Chapter 45 — Scalable APIs
📖 Definition
A scalable API is one whose throughput and latency degrade gracefully as users, data, or traffic grow.
🔍 Layers of Scaling
┌──────────────────────────┐
│ Clients (web / mobile) │
└──────────────┬───────────┘
▼
┌──────────────────────────┐
│ CDN │ ← cache static + cacheable API responses
└──────────────┬───────────┘
▼
┌──────────────────────────┐
│ Load Balancer │ ← round-robin / least-conn
└──────────────┬───────────┘
▼
┌──────────────────────────┐
│ API Gateway (optional) │ ← auth, rate-limit, routing
└──────────────┬───────────┘
▼
┌──────────────────────────┐
│ Stateless API Instances │ ← horizontally scalable
└──────┬──────────────┬────┘
▼ ▼
┌──────────┐ ┌────────────┐
│ Cache │ │ Queue │
│ (Redis) │ │ (BullMQ) │
└─────┬────┘ └────┬───────┘
▼ ▼
┌──────────────────────────┐
│ Database (Mongo) │
│ Replicas, Sharding │
└──────────────────────────┘💻 Code Example — Statelessness
Stateless services scale horizontally.
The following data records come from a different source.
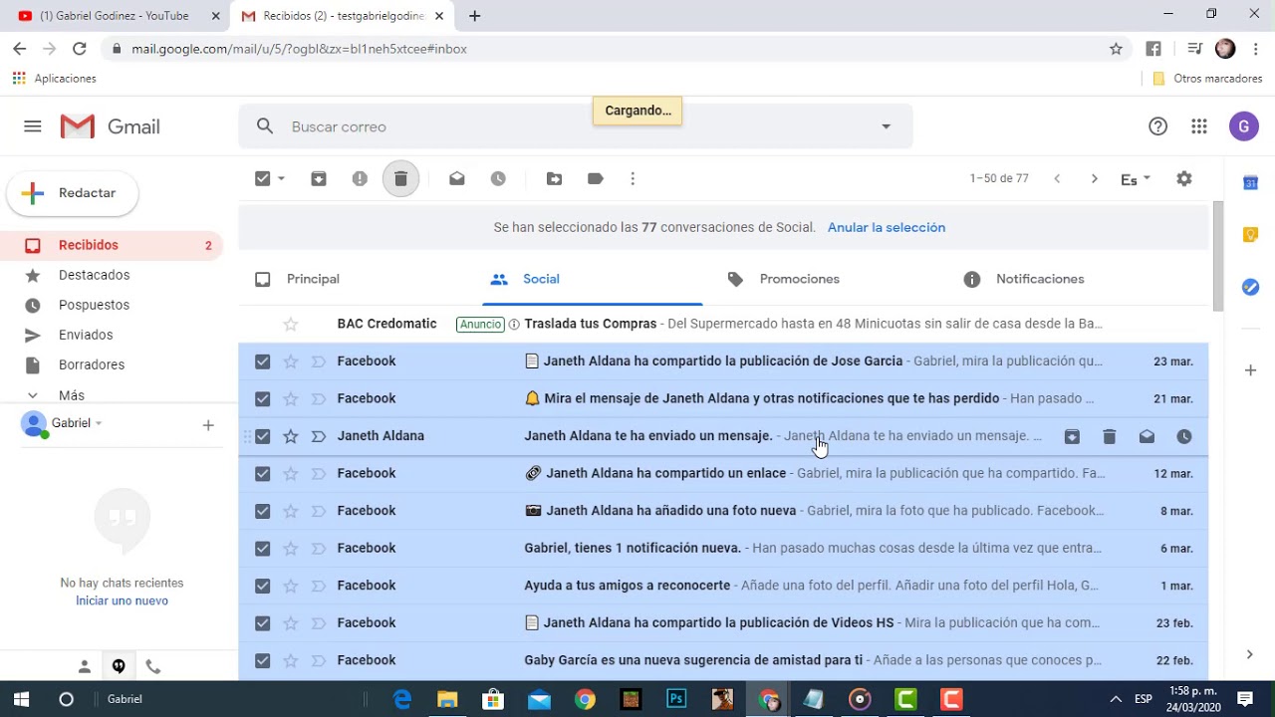Click the Redactar compose button
Viewport: 1275px width, 717px height.
(72, 192)
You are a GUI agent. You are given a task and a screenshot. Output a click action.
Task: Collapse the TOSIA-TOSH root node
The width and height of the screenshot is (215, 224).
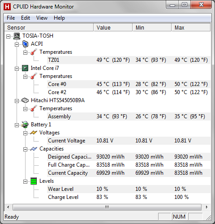click(x=9, y=36)
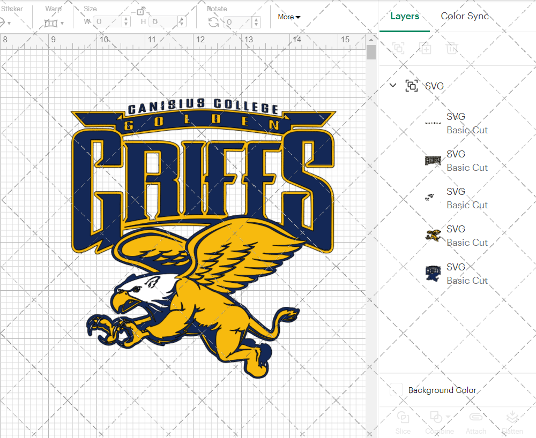Switch to the Layers tab
Screen dimensions: 536x438
coord(405,16)
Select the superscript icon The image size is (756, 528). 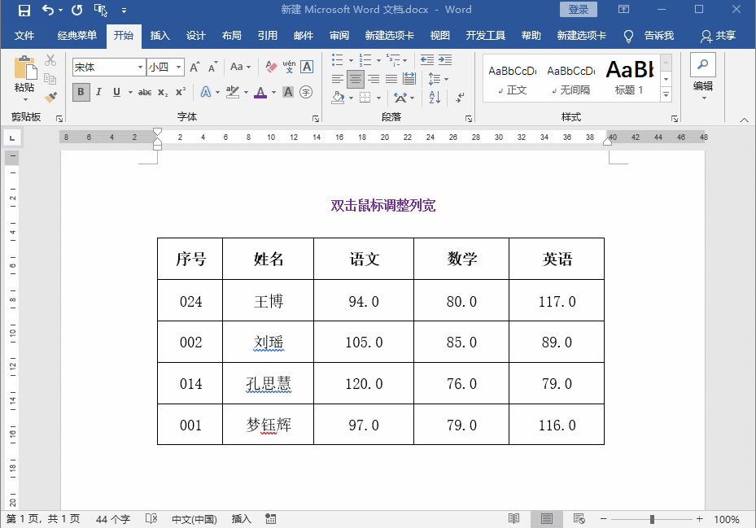pyautogui.click(x=180, y=92)
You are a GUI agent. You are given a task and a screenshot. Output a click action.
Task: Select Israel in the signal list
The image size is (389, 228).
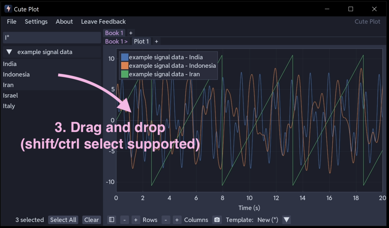point(10,95)
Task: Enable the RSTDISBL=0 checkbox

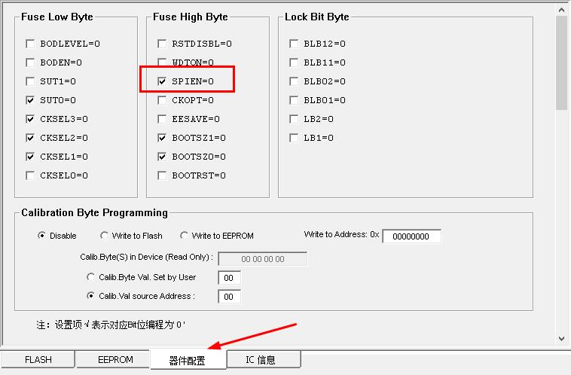Action: pyautogui.click(x=163, y=44)
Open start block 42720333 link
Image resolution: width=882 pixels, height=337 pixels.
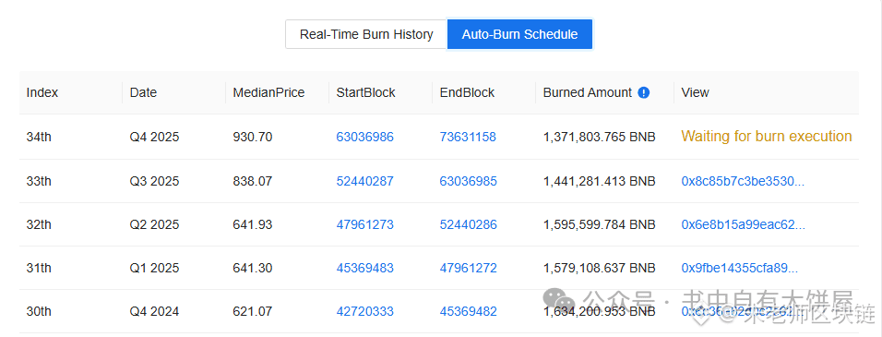(x=365, y=311)
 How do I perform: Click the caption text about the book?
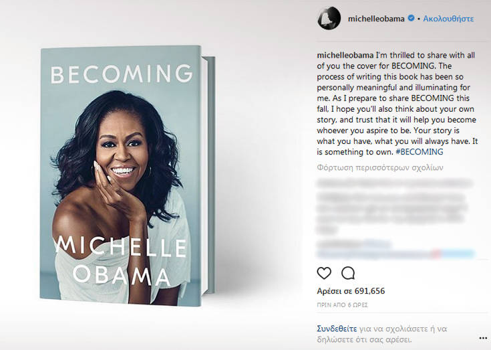[x=394, y=102]
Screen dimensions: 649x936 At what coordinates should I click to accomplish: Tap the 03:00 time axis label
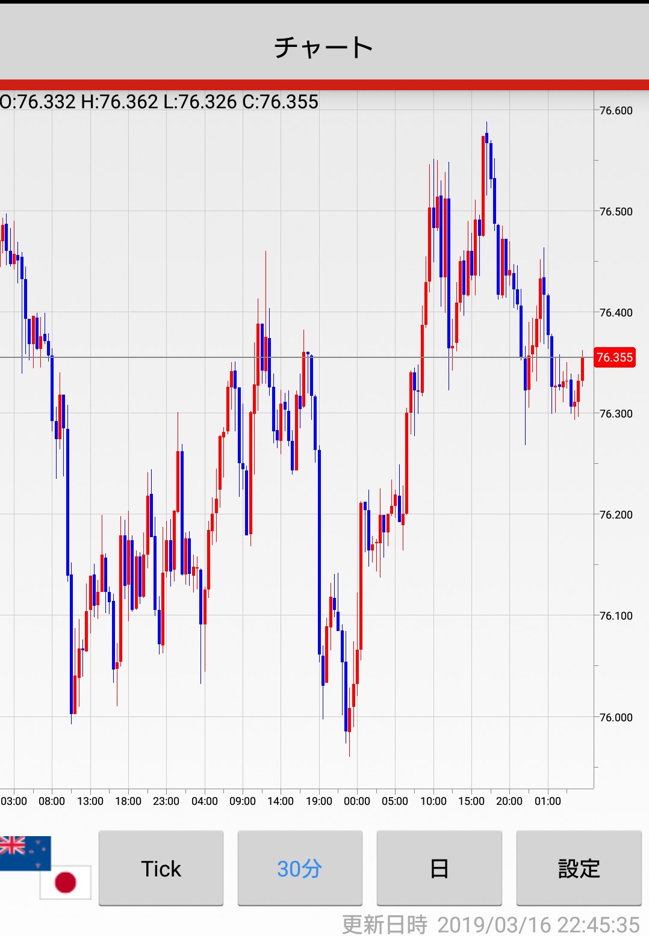point(14,801)
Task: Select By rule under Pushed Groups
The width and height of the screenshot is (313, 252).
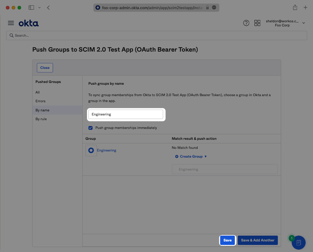Action: pos(41,119)
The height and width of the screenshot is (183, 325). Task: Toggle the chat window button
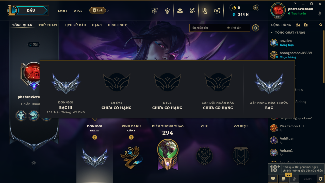[x=273, y=179]
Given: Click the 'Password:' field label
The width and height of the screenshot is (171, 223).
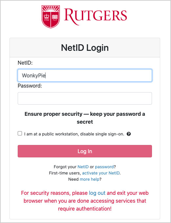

Avoid:
- In-process session storage.
- Local file uploads.
- Long-lived WebSocket connections without sticky routing.
// ❌ in-process map — won't survive a restart, not shared across instances
const sessions = new Map();
// ✅ Redis — shared, durable
import { createClient } from "redis";
const redis = createClient();
await redis.connect();
await redis.set(`session:${id}`, JSON.stringify(data), { EX: 3600 });🚀 Caching Strategies
| Layer | What to cache | TTL |
|---|---|---|
| Browser | Static assets, GET responses with Cache-Control |
hours / days |
| CDN | Same as above; geo-distributed | hours / days |
App-process (lru-cache) |
Hot lookups inside one instance | seconds / minutes |
| Redis | Shared cache for multi-instance | seconds / minutes / hours |
| DB query cache | Materialized views, repeated heavy aggregates | hours |
Cache-Aside (most common)
async function getUser(id) {
const key = `user:${id}`;
const cached = await redis.get(key);
if (cached) return JSON.parse(cached);
const user = await User.findById(id).lean();
if (user) await redis.set(key, JSON.stringify(user), { EX: 300 });
return user;
}
// Invalidate on writes
async function updateUser(id, patch) {
const user = await User.findByIdAndUpdate(id, patch, { new: true });
await redis.del(`user:${id}`);
return user;
}💻 Code Example — Queue / Background Jobs
Anything that's slow, retryable, or doesn't need a sync response → queue it.
// producer (in API)
import { Queue } from "bullmq";
const emailQ = new Queue("email", { connection: { host: "redis" } });
app.post("/users", async (req, res) => {
const user = await UserService.create(req.body);
await emailQ.add("welcome", { to: user.email }); // returns immediately
res.status(201).json(user);
});
// worker (separate process)
import { Worker } from "bullmq";
new Worker("email", async (job) => {
await sendEmail(job.data.to, "Welcome!");
}, { connection: { host: "redis" } });Common use cases:
- Email / SMS / push notifications.
- Image resizing.
- Bulk imports/exports.
- Webhook delivery (with retries).
💻 Code Example — Database Read Replicas
// In mongoose, use readPreference for analytics queries
Order.find({})
.read("secondaryPreferred") // read from replica
.lean();💻 Code Example — Pagination & Filtering at Scale
// Cursor pagination (Chapter 30) — required at scale
GET /messages?after=<id>&limit=20Always:
- Index the cursor field.
- Cap
limitserver-side (no?limit=1000000). - Avoid
countfor huge collections (use approximations).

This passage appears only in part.